U.S. intelligence analysts have worried for years about the long-tail espionage dividends that China is believed to be reaping from amassing enormous troves of hacked personal information belonging to American officials and business executives.

Over the past decade, Beijing has been linked to the hacks of hundreds of millions of customer records from Marriott International, the credit agency Equifax and the health insurer Anthem (now known as Elevance Health), among others, as well as more than 20 million personnel files on current and former U.S. government workers and their families from the Office of Personnel Management. The heists were so huge and frequent that Hillary Clinton, then a Democratic presidential candidate, accused China of “trying to hack into everything that doesn’t move.” China has denied responsibility for each of those heists.

China was so good at stealing private information—billions of pieces of data in all, according to U.S. officials, criminal indictments and cyber-threat researchers—that its hackers had likely collected too much of a good thing: an informational treasure trove so vast that humans would be incapable of locating the right patterns. Artificial intelligence, however, would have no such limitations.

Microsoft believes China is already using its AI capabilities to comb these vast data sets, said Brad Smith, the company’s president, in an interview with The Wall Street Journal.

“Initially the big question was did anyone, including the Chinese, have the capacity to use machine learning and fundamentally AI to federate these data sets and then use them for targeting,” he said. “In the last two years we’ve seen evidence that that, in fact, has happened.”

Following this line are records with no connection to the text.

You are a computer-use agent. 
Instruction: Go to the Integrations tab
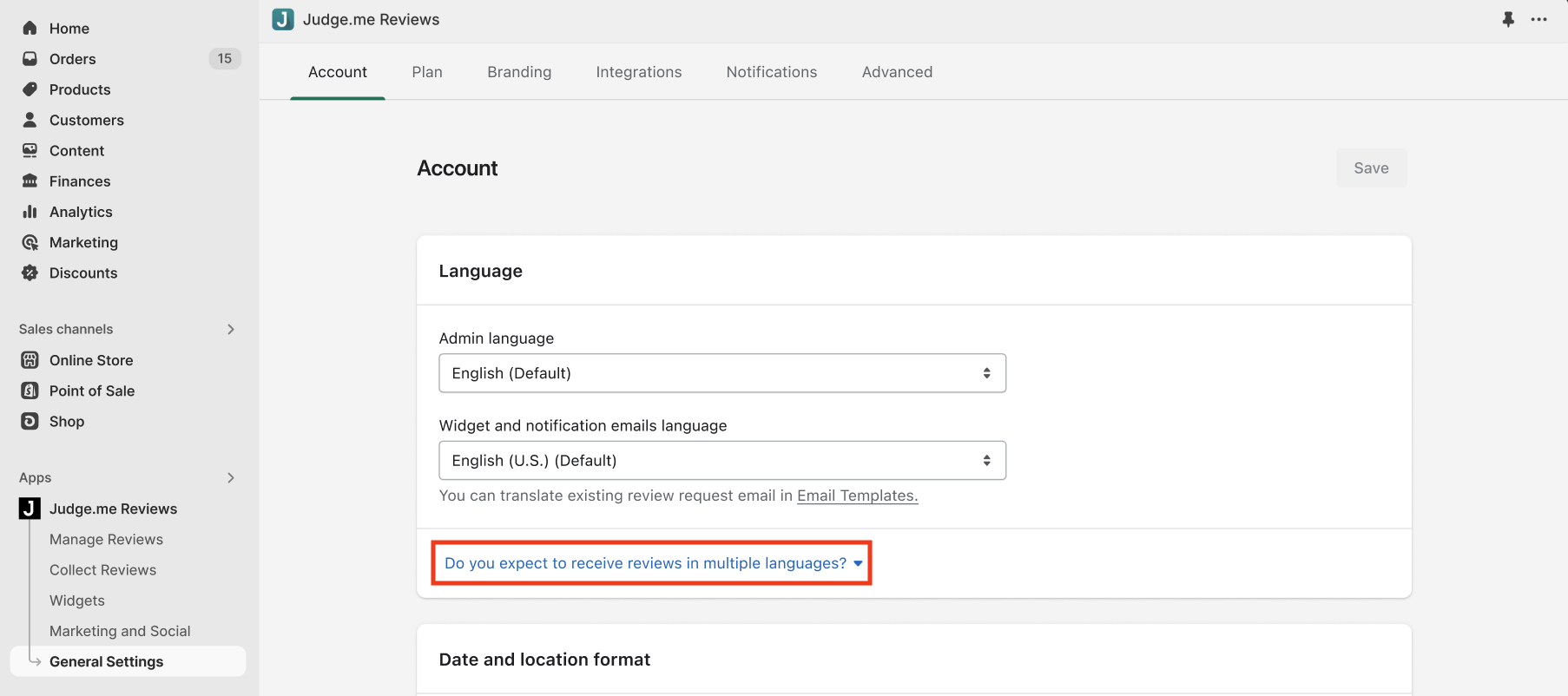tap(638, 72)
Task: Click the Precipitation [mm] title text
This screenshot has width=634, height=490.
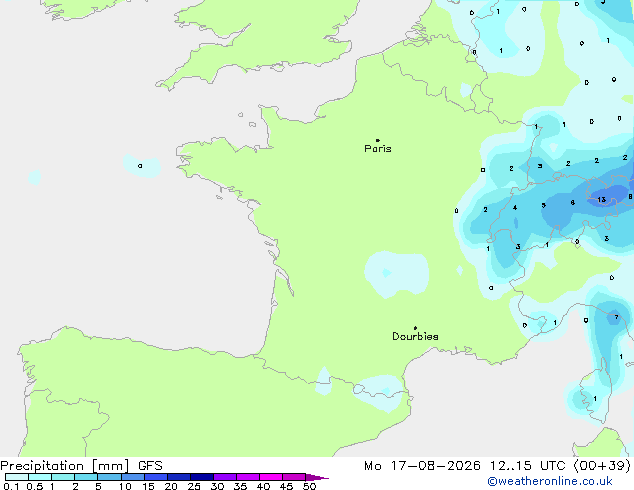Action: click(65, 466)
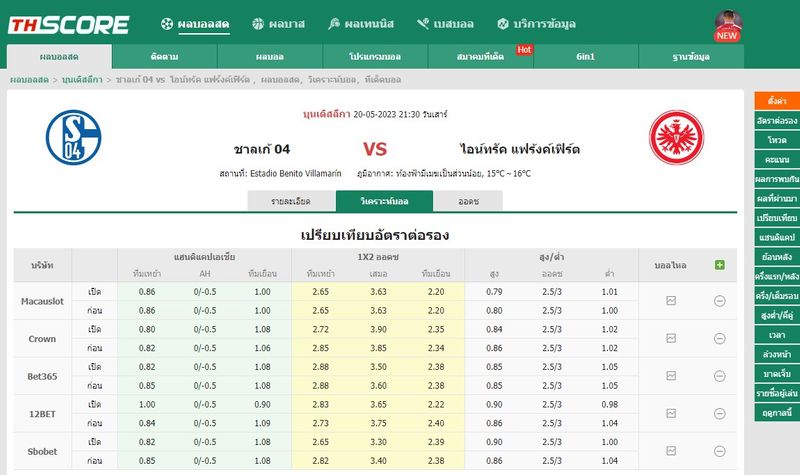Switch to the ออดซ tab
This screenshot has height=475, width=800.
468,201
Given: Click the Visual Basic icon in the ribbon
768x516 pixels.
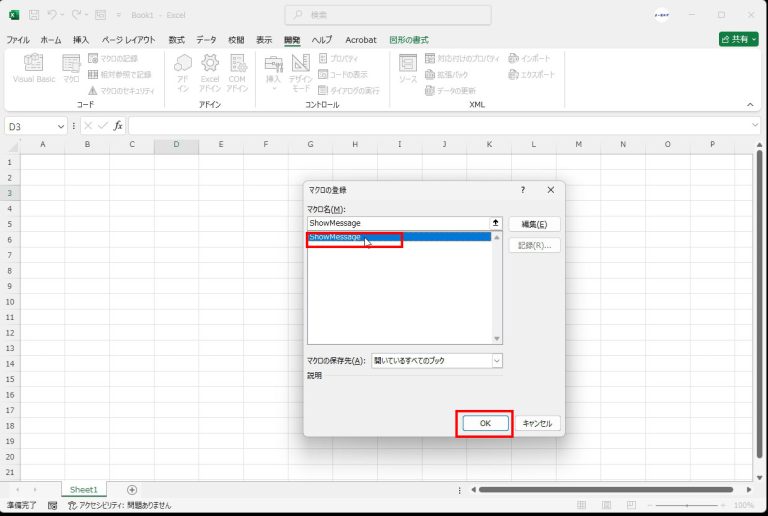Looking at the screenshot, I should 33,68.
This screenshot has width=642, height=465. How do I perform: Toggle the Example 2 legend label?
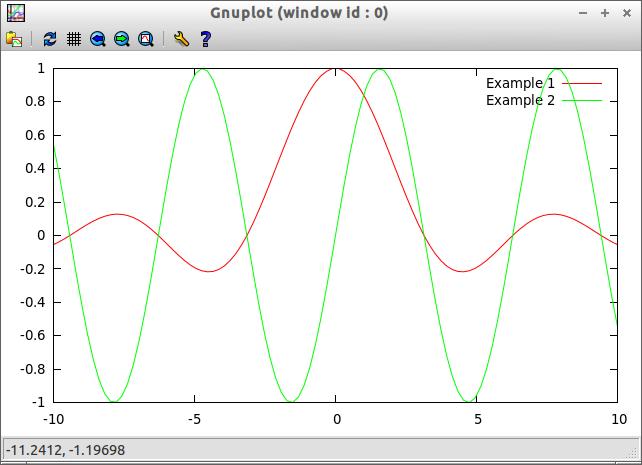point(519,100)
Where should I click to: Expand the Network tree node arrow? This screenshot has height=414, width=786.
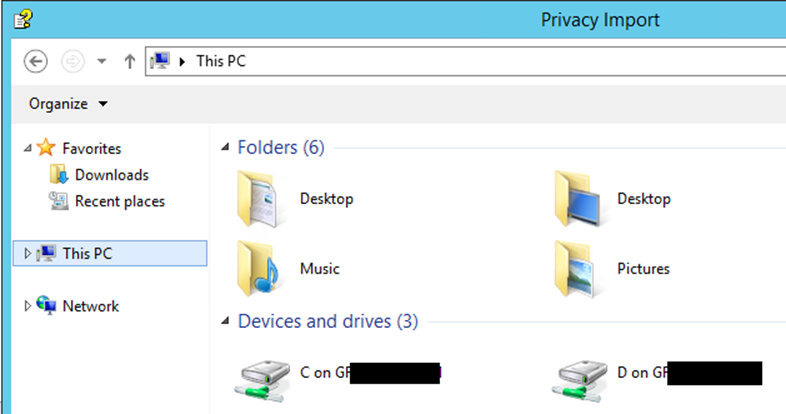click(x=27, y=306)
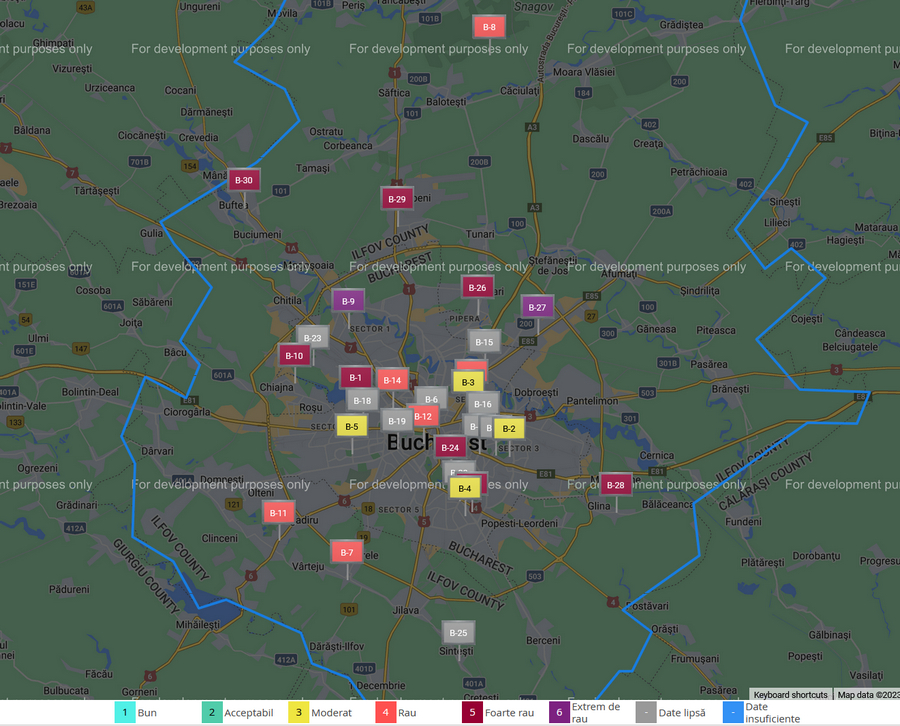Select the B-30 marker near Buftea

point(243,180)
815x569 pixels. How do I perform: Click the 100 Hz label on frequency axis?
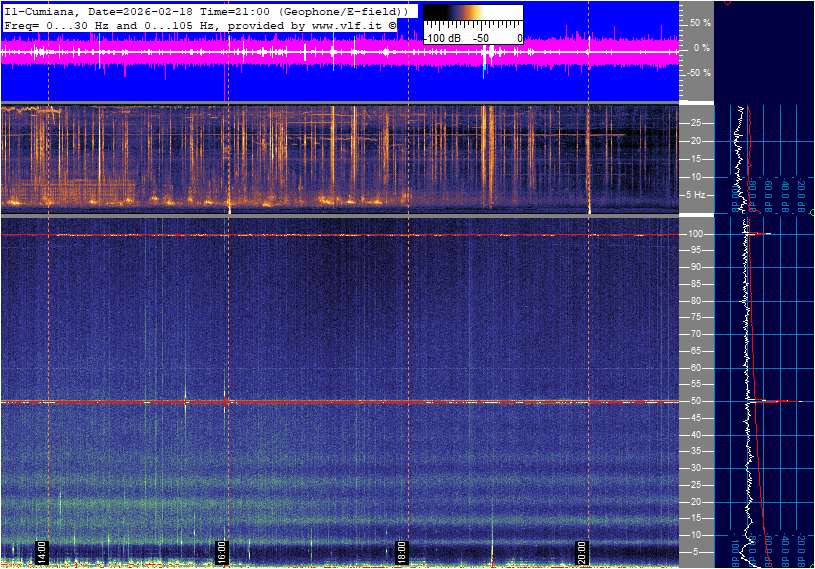(x=695, y=234)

Smith cited the 2021 China-linked attack on tens of thousands of servers running Microsoft’s email software as an example. “We saw clear indications of very specific targeting,” he said. “I think we should assume that AI will be used to continue to refine and improve targeting, among other things.” Smith didn’t address the issue of AI technology being stolen by China.

In the 2018 case, the former Apple employee Zhang pleaded guilty to stealing trade secrets and is set to be sentenced in February. His plea agreement is under seal. Apple declined to comment.

U.S. authorities believe Chinese intelligence operatives are correlating sensitive information across the databases they have stolen over the years from OPM, health insurers and banks—including fingerprints, foreign contacts, financial debts and personal medical records—to locate and track undercover U.S. spies and pinpoint officials with security clearances. Passport information stolen in the Marriott hack could help spies monitor a government official’s travel, for example, counterintelligence analysts have said.

“China can harness AI to build a dossier on virtually every American, with details ranging from their health records to credit cards and from passport numbers to the names and addresses of their parents and children,” said Glenn Gerstell, a former general counsel at the National Security Agency. “Take those dossiers and add a few hundred thousand hackers working for the Chinese government, and we’ve got a scary potential national security threat.”

Although executives including Smith are concerned by the weaponization of AI, they point out that this technology can be used to spot and mitigate attacks, too.

“We believe that if we do our work well and we’re determined to do our work well, we can use AI as a more potent defensive shield than it can be used as an offensive weapon,” Smith said. “And that’s what we need to do.”